2. After a time delay to allow Train B to respond, lag Train A pumps (GlOS and G10) will begin to provide flow upon a no-flow signal from the GlOW pump discharge manifold.
3. Train A pumps (GlOS and G10), if operating, will stop providing flow upon a positive flow signal from the Train B pump (GlOW) discharge manifold (GlOS will trip, G10 will return to "warm-up mode" and Train A pump discharge valves will close).
4. Four flow switches will be provided on the GlOW discharge manifold for control of the Train A pumps and pump discharge valves to prevent postulated single failures from causing inadvertent operation of both trains.

K. An interlock will be provided between each AFW pump and its respective discharge valve, so that pump discharge pressure will be required in order for the discharge valve to open when the AFWS is in the automatic mode.

L. Provide instrument air and back-up nitrogen for the Train B pump (GlOW) discharge valve CV-3110.

M. Prevent loss of AFW storage tank inventory below the new Technical Specification minimum volume due to failure of the non-seismic makeup system during a seismic event.
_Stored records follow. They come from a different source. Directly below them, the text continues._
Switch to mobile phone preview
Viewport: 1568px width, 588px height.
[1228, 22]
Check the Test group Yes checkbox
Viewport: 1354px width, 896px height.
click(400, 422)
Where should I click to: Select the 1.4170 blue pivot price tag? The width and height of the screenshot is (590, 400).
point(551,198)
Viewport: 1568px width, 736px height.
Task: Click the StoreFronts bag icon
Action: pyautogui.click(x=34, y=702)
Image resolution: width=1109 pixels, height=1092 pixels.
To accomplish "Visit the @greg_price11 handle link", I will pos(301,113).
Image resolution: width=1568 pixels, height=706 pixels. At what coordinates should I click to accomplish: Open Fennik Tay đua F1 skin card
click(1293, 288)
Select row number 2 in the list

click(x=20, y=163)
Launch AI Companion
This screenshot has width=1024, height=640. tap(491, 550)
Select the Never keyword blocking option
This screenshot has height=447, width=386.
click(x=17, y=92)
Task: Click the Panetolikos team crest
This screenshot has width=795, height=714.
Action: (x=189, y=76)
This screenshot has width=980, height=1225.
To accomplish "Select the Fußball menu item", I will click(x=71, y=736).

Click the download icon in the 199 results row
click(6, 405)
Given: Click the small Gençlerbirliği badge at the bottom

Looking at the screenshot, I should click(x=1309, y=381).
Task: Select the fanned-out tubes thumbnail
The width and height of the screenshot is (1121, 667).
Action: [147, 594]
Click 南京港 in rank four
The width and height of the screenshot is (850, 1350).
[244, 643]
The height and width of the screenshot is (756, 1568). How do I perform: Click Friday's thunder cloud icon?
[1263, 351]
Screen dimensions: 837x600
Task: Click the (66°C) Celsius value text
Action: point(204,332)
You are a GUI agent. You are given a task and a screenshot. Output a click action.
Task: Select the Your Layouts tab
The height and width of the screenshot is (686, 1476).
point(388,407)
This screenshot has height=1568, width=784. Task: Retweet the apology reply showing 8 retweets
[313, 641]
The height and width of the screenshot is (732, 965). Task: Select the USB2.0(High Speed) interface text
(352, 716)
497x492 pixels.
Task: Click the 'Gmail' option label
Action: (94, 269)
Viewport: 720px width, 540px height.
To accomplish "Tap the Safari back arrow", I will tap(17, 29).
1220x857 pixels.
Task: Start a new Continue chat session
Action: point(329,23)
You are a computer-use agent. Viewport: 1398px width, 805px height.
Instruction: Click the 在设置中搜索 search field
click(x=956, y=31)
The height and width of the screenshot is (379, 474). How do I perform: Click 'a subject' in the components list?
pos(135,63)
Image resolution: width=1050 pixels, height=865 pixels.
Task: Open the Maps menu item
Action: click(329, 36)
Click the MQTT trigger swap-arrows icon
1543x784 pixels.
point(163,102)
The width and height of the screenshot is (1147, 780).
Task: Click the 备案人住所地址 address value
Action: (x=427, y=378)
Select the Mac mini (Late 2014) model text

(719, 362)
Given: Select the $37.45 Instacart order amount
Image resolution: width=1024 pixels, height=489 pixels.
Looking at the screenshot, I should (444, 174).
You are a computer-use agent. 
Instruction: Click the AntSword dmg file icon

The makeup system presently connects to the AFW storage tank at approximately the 165,000 gallon level, which is below the new Technical Specification minimum level.

Loss of required AFW tank inventory due to makeup system failure will be prevented by installing a check valve to back up the manual valve in the safety related portion of the makeup line, or other suitable means.

ANALYSIS Conformance of the proposed changes to the standards for a determination of no significant hazard as defined in 10 CFR 50.92 (three factor test) is shown in the following:

1. Will operation of the facility in accordance with this proposed change involve a significant increase in the probability or consequences of an accident previously evaluated?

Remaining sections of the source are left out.